In: Accounting
Hillsong Inc. manufactures snowsuits. Hillsong is considering
purchasing a new sewing machine at a cost of $2.45 million. Its
existing machine was purchased five years ago at a price of $1.8
million; six months ago, Hillsong spent $55,000 to keep it
operational. The existing sewing machine can be sold today for
$240,845. The new sewing machine would require a one-time, $85,000
training cost. Operating costs would decrease by the following
amounts for years 1 to 7:
| Year | 1 | $391,000 | ||
|---|---|---|---|---|
| 2 | 399,100 | |||
| 3 | 411,000 | |||
| 4 | 426,000 | |||
| 5 | 433,200 | |||
| 6 | 435,300 | |||
| 7 | 436,500 | 
The new sewing machine would be depreciated according to the
declining-balance method at a rate of 20%. The salvage value is
expected to be $379,800. This new equipment would require
maintenance costs of $94,900 at the end of the fifth year. The cost
of capital is 9%.
Use the net present value method to determine the following:
(If net present value is negative then
enter with negative sign preceding the number e.g. -45
or parentheses e.g. (45).
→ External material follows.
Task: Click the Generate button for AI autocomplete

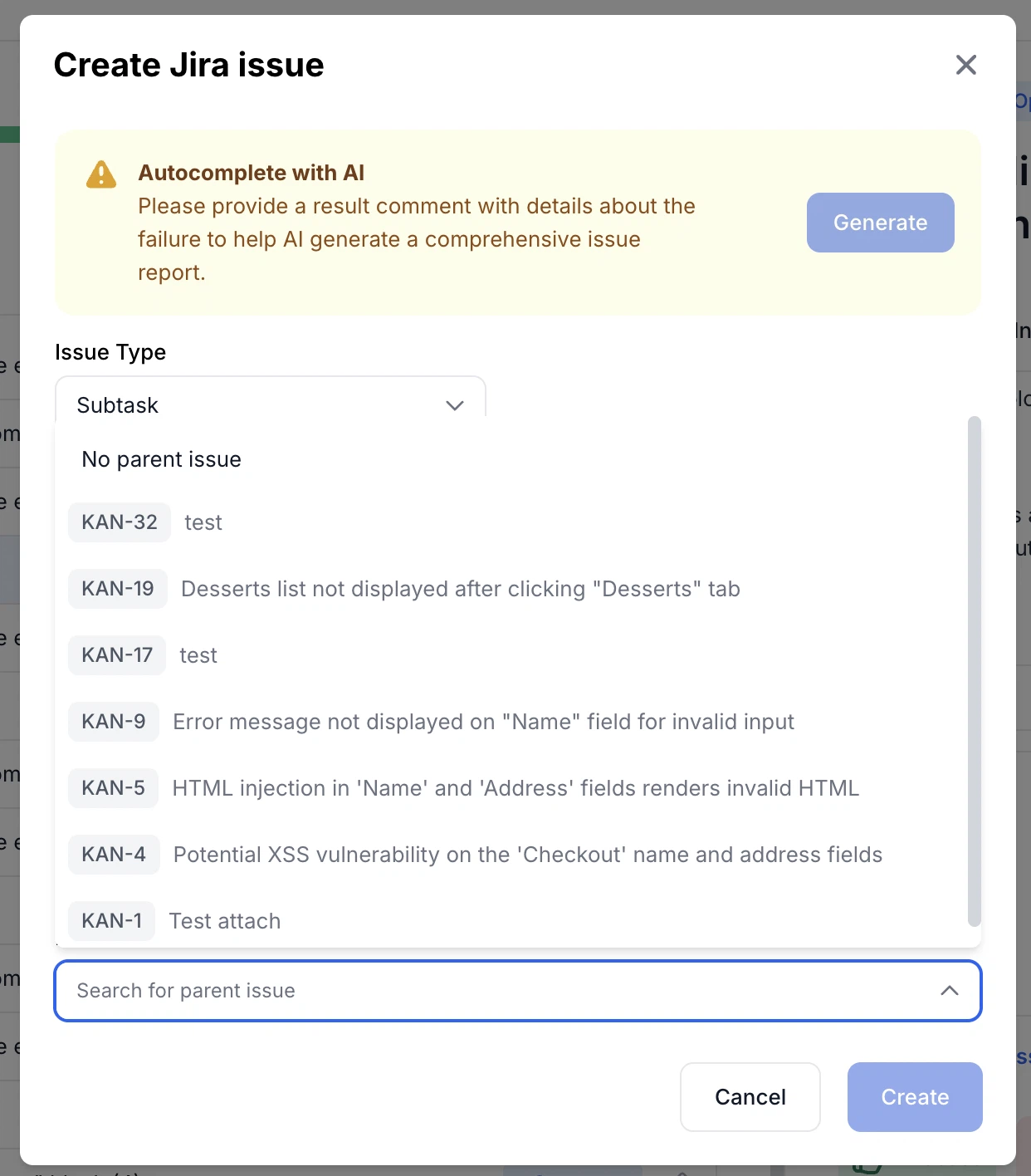Action: point(880,223)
Round present value answer to 0 decimal
places, e.g. 125. For calculation purposes, use 5 decimal places as
displayed in the factor table provided.)
Calculate the net present value
| Investment in new equipment: | $ 2,450,000.00 | 
| Disposal of old equipment: | $ (240,845.00) | 
| Additional training required: | $ 85,000.00 | 
| Net initial investment required: | $ 2,294,155.00 | 
Calculation of Present value of cash inflows-
| Year | Cash flows | Discount | Amount | 
| 1 | $ 391,000.00 | 0.91743 | $ 358,715 | 
| 2 | $ 399,100.00 | 0.84168 | $ 335,914 | 
| 3 | $ 411,000.00 | 0.77218 | $ 317,366 | 
| 4 | $ 426,000.00 | 0.70843 | $ 301,791 | 
| 5 | $ 433,200.00 | 0.64993 | $ 281,550 | 
| 6 | $ 435,300.00 | 0.59627 | $ 259,556 | 
| 7 | $ 436,500.00 | 0.54703 | $ 238,779 | 
| Total Cash flow | $ 2,093,671.00 | ||
| Maintenance at end of Yr 5 | $ (94,900.00) | 0.64993 | $ (61,678) | 
| Terminal Salvage 7 | $ 379,800.00 | 0.54703 | $ 207,762 | 
| Present value of cash inflows | $ 2,239,755.00 | ||
Net Present Value = 2,239,755 - 2,294,155 = (54,400)
Based on the net present value, the sewing machine should not be purchased.